Demand Rating™—Quantifying Subscriber Loyalty

Posted by: Mark Upson

Portfolio ViewWhat if you could track your subscriber relationships as easily as your financial portfolio? Think of Demand Rating™ as the P/E Ratio for the subscriber relationship—it’s the strength of product demand in a single number. Where the P/E ratio for a company is a financial indicator of investor demand for a company’s stock, giving investors a single, normalized number that can be analyzed and compared across the portfolio, Demand Rating gives that same type of clarity for the strength of the subscriber relationship, i.e., subscriber loyalty.

Pretty powerful stuff considering most companies must rely upon the subjectivity of the account team to determine subscriber loyalty. Yes, they use pseudo numbers like “confidence level” with guidelines for what they mean—but most organizations have no real way to put subscribers back-to-back and order them definitively. Until now.

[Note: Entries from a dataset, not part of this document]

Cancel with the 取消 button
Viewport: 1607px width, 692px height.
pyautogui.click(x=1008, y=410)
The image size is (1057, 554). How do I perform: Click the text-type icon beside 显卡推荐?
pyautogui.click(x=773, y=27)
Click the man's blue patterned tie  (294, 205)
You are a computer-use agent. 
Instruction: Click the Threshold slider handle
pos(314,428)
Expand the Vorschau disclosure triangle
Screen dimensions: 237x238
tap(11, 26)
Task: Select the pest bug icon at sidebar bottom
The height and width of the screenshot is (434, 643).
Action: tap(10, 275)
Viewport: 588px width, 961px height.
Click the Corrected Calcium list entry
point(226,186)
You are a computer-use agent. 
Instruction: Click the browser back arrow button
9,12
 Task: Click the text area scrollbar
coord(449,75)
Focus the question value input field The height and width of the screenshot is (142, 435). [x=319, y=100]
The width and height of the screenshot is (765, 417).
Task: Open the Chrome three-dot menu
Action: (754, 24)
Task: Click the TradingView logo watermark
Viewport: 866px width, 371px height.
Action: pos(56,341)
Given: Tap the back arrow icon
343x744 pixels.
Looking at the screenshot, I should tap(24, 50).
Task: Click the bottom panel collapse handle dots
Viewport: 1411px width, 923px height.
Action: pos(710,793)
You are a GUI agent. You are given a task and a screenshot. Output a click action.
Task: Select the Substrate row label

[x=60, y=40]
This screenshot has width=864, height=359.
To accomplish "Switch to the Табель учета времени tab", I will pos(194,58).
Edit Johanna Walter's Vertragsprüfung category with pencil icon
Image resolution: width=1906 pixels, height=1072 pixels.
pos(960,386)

Demand Rating is a key metric for paid-content that is incredibly powerful in its simplicity. The rating compares how much a subscriber uses a service to how much they pay for it—usage divided by contract value. Depending upon the offering, usage can be tracked as the number of sessions, downloads or transactions, and contract value is just that—how much the subscriber pays. The ratio between the two is quite potent, normalizing all the variables and resulting in a quantifiable indicator of demand/loyalty for each specific subscriber.